The movie caused a splash internationally, but only after seducing the whole of Britain and its pallid, pimpled youth. “We pushed a button, didn’t we?” Carlyle says. Set in a non-specific 80s of smack misadventures and rave epiphanies, the film’s cackling energy and party soundtrack somehow became the perfect emblem of 1996, the long night of Tory government about to end at last, lairy optimism conquering all. If it seems like a lifetime ago, Carlyle knows how you feel.
“It’s a horrible word now, but in that Britpop moment, the film was right in the centre of everything. We all felt that when it came out. Politically, you felt it too. Change was coming.”

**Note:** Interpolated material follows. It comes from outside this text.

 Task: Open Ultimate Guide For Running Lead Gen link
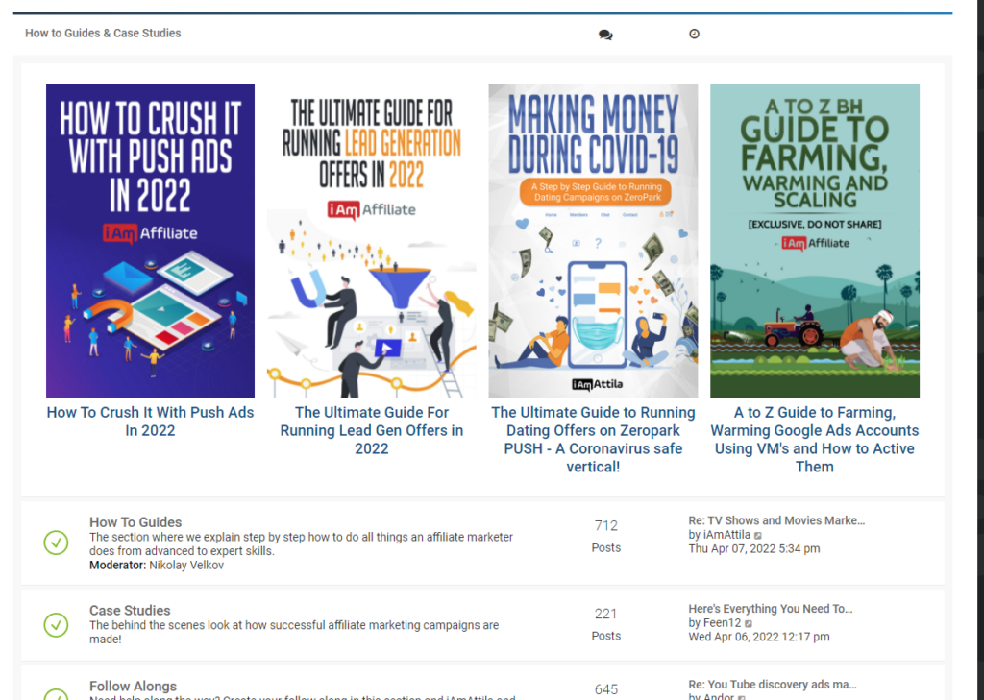[x=372, y=430]
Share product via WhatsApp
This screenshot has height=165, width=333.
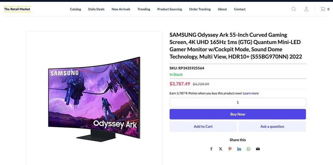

The mood of the nation that will greet the sequel is different. For years, Carlyle was a vocal political animal. Now, you need to raise the subject to get him started. “Down the years I’ve talked less about politics because it feels like this endless list of disappointments, but I was stunned about Brexit. And gutted. We need some leadership, and we haven’t had it for years. I look around and I can’t see one political figure I would trust to provide an alternative. Where is the Labour party?”

Brexit was made all the weirder for him by seeing it unfold from the west coast of Canada; 20 years will take most of us to places we hadn’t expected to end up in. For Carlyle – whose career has encompassed male stripping in The Full Monty and Russian-accented Bond villainy in The World Is Not Enough – nine months of every year since 2011 has been spent on the set of Once Upon a Time. On a show of such longevity, he says the directors are essentially there “to keep the ship steady”. He sounds more polite than enthused. (In 2015, he directed his own first film, The Legend of Barney Thomson, and wants to make more). And Vancouver, while diligently praised, isn’t Glasgow. “It’s a lovely city. But culturally it is different, and I miss the craic. I’m at the stage where even though Britain is in a mess politically, I think it’s time to pack up and come home.”

T2 on track … from left, Spud (Ewen Bremner), Renton (Ewan McGregor), Sick Boy (Jonny Lee Miller) and Begbie (Robert Carlyle).
Photograph: Tristar Productions Inc

For Begbie, the years have been bumpy – much of his time between the two stories was spent in prison. Carlyle sounds exuberant describing the physical changes he made for the film, hair shorn back to a silvery number six crop, a dental implant removed from his lower teeth. “Then the tooth next to it comes loose, so I think ‘Fuck it, take that out too.’ Suddenly I see him come to life!”

And yet the backstory presented a dilemma for an actor who has always prized the authentic – in 1993 he slept rough while preparing to play a homeless man in the drama Safe – but who also knew the tone of Trainspotting was oddly fragile.

“I spoke to people who had served a lot of time, but in the end I didn’t use their experience. Real jail is a serious thing. Trainspotting was never about that kind of reality. It has its own. It’s Trainspotting World, isn’t it? And pushing that world to the limit is the secret of the franchise.” The line fleetingly goes quiet. “Trainspotting, the franchise,” he repeats. “Sounds funny, eh?”

  • T2: Trainspotting is released in the UK on 27 January

This article was amended on 13 January 2017. An earlier version used the word “psychotic” where “psychopath” was meant.